EXERCISE INSTRUCTIONS: Once the line with "Task: Go to the Update Office page" is found in the entries below, print it and each following line exactly, stopping after the line with "You are a computer-use agent. Image"; print nothing else.

[Stored dataset items]
+ + + + + + +

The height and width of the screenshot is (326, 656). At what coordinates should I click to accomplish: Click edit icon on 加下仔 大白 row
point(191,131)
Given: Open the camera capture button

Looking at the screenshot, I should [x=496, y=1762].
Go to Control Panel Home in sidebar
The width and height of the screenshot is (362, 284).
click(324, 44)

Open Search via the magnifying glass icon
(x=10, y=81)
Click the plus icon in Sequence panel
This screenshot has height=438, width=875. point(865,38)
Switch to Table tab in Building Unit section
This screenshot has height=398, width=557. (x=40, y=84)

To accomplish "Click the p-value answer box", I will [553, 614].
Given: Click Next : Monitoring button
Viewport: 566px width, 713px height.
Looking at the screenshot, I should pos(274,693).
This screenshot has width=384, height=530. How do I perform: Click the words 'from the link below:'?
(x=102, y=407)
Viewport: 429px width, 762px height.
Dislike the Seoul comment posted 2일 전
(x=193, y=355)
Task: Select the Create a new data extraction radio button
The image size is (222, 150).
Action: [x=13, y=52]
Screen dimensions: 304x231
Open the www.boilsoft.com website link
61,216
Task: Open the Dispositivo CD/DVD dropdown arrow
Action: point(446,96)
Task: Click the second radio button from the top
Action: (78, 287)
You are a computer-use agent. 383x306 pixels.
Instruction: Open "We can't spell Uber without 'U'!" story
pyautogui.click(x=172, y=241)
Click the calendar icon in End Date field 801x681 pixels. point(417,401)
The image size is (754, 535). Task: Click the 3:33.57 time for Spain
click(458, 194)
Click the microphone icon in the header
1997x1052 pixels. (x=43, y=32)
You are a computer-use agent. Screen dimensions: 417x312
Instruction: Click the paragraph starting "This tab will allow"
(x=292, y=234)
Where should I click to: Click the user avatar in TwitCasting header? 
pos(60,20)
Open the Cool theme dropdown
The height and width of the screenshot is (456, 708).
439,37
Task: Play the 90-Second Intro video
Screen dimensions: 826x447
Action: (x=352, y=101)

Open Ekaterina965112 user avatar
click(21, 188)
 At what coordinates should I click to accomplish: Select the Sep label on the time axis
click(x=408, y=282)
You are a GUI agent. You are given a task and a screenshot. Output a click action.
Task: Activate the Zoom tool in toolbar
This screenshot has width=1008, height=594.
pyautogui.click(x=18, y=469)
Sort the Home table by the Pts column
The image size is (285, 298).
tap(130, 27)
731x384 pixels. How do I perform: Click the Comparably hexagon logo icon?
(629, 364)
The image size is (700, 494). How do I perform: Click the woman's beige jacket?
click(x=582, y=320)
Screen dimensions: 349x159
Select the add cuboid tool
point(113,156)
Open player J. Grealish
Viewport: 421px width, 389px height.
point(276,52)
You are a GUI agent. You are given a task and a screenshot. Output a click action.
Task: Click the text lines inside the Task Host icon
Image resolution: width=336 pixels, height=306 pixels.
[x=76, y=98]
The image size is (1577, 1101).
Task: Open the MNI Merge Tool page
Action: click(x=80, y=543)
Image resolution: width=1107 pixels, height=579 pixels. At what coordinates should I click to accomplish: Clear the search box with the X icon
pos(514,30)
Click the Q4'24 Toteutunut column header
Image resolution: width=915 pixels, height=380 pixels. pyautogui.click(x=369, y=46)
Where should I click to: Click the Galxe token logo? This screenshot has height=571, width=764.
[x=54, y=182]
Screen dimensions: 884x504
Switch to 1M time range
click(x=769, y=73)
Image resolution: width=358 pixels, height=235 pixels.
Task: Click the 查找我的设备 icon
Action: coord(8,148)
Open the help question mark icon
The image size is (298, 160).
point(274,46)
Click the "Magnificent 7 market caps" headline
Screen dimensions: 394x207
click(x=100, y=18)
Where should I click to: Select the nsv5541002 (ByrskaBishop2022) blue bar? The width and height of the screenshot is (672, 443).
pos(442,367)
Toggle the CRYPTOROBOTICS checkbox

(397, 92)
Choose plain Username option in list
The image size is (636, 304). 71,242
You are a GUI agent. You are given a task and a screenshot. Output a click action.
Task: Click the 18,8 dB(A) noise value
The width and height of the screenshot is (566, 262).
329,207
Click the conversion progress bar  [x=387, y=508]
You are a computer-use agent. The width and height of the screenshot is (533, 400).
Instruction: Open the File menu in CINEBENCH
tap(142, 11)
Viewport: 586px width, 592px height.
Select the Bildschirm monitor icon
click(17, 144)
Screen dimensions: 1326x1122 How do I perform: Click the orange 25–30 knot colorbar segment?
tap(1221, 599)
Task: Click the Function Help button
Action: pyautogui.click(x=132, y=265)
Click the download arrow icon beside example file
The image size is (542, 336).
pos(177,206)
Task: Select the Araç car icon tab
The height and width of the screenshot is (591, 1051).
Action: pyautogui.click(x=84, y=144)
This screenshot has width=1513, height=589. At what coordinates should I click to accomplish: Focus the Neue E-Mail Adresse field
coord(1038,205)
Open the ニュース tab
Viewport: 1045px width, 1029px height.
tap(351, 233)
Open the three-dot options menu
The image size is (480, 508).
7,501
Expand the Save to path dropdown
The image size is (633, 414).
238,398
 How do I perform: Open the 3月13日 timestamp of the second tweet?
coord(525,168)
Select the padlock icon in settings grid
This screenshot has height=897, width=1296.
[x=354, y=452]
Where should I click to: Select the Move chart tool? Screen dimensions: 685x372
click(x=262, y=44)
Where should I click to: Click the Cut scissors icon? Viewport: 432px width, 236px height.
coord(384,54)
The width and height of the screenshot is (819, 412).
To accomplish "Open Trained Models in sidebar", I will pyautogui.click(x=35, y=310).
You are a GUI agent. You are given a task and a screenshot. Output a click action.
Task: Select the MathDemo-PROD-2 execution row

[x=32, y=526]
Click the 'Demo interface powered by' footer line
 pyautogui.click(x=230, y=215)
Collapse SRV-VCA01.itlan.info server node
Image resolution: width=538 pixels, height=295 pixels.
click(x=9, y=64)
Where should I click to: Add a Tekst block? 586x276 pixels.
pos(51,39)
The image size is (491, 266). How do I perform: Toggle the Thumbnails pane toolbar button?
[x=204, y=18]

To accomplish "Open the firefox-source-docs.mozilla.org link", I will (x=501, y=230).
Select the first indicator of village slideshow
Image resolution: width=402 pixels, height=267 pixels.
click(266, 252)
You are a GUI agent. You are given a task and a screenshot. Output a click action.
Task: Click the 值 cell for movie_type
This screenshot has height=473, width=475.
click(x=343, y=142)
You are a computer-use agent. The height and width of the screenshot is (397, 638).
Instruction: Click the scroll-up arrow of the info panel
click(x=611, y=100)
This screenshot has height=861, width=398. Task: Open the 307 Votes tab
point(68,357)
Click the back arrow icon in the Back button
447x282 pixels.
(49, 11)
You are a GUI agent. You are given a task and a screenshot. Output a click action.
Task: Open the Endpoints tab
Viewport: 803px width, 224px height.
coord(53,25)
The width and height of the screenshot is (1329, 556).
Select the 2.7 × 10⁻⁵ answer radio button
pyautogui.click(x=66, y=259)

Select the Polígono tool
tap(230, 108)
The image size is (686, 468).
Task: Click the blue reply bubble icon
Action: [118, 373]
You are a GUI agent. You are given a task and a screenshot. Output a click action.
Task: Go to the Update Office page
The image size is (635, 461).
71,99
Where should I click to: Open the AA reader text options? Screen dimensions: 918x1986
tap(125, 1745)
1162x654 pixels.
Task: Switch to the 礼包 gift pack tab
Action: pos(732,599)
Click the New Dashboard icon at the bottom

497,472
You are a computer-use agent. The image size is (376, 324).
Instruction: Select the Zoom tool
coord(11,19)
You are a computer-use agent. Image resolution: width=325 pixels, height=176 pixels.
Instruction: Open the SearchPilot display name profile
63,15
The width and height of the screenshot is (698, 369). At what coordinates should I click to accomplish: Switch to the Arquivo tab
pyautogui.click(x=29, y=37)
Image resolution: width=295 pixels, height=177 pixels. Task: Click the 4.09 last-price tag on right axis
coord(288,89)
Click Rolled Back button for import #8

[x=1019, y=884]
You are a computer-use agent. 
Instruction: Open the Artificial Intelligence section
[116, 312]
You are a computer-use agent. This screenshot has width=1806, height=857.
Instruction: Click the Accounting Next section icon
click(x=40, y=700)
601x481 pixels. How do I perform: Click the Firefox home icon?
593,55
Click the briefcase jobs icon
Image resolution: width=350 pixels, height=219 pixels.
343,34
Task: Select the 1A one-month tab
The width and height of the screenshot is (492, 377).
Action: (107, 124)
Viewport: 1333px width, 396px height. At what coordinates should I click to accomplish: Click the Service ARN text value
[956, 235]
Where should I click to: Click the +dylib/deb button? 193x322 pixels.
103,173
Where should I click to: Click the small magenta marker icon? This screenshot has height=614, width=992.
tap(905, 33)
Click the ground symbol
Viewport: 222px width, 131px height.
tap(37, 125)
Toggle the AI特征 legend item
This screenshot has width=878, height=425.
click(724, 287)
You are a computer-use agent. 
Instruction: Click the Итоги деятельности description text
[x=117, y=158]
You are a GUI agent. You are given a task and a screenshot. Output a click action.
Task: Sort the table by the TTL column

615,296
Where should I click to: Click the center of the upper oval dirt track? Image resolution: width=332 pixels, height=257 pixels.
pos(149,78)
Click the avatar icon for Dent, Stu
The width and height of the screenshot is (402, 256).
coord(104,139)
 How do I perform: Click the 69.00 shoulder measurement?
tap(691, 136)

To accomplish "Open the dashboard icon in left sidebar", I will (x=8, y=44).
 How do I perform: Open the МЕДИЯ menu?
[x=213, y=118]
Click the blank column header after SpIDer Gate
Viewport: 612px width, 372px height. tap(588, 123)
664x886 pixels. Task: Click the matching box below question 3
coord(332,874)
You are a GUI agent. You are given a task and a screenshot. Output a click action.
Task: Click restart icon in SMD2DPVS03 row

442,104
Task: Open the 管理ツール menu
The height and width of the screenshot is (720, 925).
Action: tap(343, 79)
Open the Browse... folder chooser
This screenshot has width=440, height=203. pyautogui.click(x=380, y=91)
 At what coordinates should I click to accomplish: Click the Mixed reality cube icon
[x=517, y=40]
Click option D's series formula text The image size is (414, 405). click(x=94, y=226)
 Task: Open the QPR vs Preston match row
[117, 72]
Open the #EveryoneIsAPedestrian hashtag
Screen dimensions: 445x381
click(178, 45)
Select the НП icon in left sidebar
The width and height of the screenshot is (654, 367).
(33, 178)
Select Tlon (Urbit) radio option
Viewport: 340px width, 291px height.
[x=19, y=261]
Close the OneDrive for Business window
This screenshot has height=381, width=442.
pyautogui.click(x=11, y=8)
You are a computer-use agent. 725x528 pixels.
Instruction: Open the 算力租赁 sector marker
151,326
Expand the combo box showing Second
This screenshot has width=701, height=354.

+ + + + + + +

RESPONSE TO THE EXERCISE:
Task: Go to the Update Office page
The image size is (635, 461).
71,99
Where should I click to: Open the AA reader text options? Screen dimensions: 918x1986
tap(125, 1745)
1162x654 pixels.
Task: Switch to the 礼包 gift pack tab
Action: pos(732,599)
Click the New Dashboard icon at the bottom

497,472
You are a computer-use agent. The image size is (376, 324).
Instruction: Select the Zoom tool
coord(11,19)
You are a computer-use agent. Image resolution: width=325 pixels, height=176 pixels.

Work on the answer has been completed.